Hannah Erdman is sitting in a chair drinking coffee in an attempt to counteract the exhaustion she is going to soon feel. For four hours — three times a week — Erdman watches her blood exit her body through an external chest catheter and spin through a machine that does the job her kidney(s) cannot do.
She has her laptop in her lap as she attempts to study and do homework from 15 credit hours of coursework. The Wi-Fi at her dialysis treatment center — where she spends 12 hours a week — has been down for the entirety of this semester.
A 24-year-old senior in psychology, Erdman spends her Monday, Wednesday and Friday afternoons in dialysis treatments as she waits on the kidney transplant list for now over two years. Thankfully, she said, the internet access was turned back on this past week.
“Dialysis is my three and a half hours of study time,” Erdman said. “Dialysis has helped a lot in terms of just study time because it’s really difficult to study outside of class, and I can’t have a class after dialysis, and those evenings are taken from me and I can’t do any extra activities.”
For Erdman, a four-year degree has turned into a six-year degree due to end-stage renal failure and a change in major — microbiology to psychology —as she rediscovered her love for drama and drama therapy.
Erdman’s six years of her undergraduate career will come to an end in May, and she said she has one personal wish.
“My one wish for me is I get a transplant the day after graduation,” Erdman said.
College has not been easy for Erdman due to many hours spent in dialysis, so she said she would love to have a diploma and a new kidney in about three weeks.
“College is really difficult because between dialysis sessions I just sleep most of the time,” Erdman said. “So studying is really difficult because I sleep almost all of the time. Because I’ve spent my entire college career with a compromised immune system, I’ve had to work with (the Student Access Center) and Student Life because of doctors appointments and now dialysis.”

Work task: Transcribe the part of the text about Hannah Erdman's dialysis that begins at the words "Hannah Erdman is" and stops after the words "kidney(s) cannot do.".

(Stored entries)

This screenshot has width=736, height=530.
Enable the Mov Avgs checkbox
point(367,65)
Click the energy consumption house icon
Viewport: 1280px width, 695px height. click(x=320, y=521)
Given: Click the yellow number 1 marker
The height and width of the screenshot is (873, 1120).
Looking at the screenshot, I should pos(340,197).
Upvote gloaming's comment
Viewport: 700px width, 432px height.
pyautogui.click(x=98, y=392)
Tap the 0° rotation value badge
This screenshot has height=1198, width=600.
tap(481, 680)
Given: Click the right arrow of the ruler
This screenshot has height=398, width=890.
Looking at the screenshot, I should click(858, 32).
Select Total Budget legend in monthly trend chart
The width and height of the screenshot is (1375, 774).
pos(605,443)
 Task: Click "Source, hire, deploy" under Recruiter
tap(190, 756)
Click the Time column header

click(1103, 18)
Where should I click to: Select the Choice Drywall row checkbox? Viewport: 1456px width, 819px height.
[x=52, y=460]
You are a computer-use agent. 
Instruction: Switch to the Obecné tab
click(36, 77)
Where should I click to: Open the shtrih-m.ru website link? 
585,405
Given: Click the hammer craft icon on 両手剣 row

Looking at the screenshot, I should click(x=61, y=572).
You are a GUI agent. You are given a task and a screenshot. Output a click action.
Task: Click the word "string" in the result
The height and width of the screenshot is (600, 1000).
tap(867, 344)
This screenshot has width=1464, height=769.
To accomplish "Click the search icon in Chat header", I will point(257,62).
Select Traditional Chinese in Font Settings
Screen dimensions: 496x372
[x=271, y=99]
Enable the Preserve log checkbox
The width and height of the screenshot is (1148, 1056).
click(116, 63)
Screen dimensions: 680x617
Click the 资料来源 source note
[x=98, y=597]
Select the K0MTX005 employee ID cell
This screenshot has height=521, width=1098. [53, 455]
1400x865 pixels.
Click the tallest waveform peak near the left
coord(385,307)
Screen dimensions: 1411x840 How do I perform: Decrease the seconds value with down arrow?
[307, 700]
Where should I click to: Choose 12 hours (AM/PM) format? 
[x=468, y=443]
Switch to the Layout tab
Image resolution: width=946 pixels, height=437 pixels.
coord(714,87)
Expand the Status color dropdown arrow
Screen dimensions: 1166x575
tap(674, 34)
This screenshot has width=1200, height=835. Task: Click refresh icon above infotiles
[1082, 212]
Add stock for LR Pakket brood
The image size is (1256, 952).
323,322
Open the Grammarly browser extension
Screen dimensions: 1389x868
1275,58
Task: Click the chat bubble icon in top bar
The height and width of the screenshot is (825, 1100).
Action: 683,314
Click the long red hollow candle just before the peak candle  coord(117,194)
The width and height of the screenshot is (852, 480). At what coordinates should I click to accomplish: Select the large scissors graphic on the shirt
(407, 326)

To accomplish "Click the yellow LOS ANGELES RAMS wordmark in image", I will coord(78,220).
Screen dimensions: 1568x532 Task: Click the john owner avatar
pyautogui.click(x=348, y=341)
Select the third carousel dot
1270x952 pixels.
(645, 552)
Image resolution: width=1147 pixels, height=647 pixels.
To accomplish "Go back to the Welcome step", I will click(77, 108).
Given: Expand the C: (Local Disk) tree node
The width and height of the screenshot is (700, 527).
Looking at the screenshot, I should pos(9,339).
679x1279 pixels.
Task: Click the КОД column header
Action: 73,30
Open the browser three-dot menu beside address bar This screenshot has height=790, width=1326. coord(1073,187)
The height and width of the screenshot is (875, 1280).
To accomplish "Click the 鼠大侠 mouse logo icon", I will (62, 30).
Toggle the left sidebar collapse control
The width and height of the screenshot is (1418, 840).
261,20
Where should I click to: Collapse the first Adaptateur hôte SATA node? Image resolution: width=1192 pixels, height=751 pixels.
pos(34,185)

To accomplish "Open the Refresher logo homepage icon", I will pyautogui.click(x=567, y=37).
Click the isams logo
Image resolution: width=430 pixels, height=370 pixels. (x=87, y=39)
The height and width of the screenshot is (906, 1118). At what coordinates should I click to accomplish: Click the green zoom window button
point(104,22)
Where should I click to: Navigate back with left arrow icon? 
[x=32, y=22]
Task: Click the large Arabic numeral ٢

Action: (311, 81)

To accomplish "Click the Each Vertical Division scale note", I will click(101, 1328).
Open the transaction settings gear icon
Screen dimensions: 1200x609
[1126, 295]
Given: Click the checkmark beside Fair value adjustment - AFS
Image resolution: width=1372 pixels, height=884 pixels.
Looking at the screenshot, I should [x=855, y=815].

Task answer:
Hannah Erdman is sitting in a chair drinking coffee in an attempt to counteract the exhaustion she is going to soon feel. For four hours — three times a week — Erdman watches her blood exit her body through an external chest catheter and spin through a machine that does the job her kidney(s) cannot do.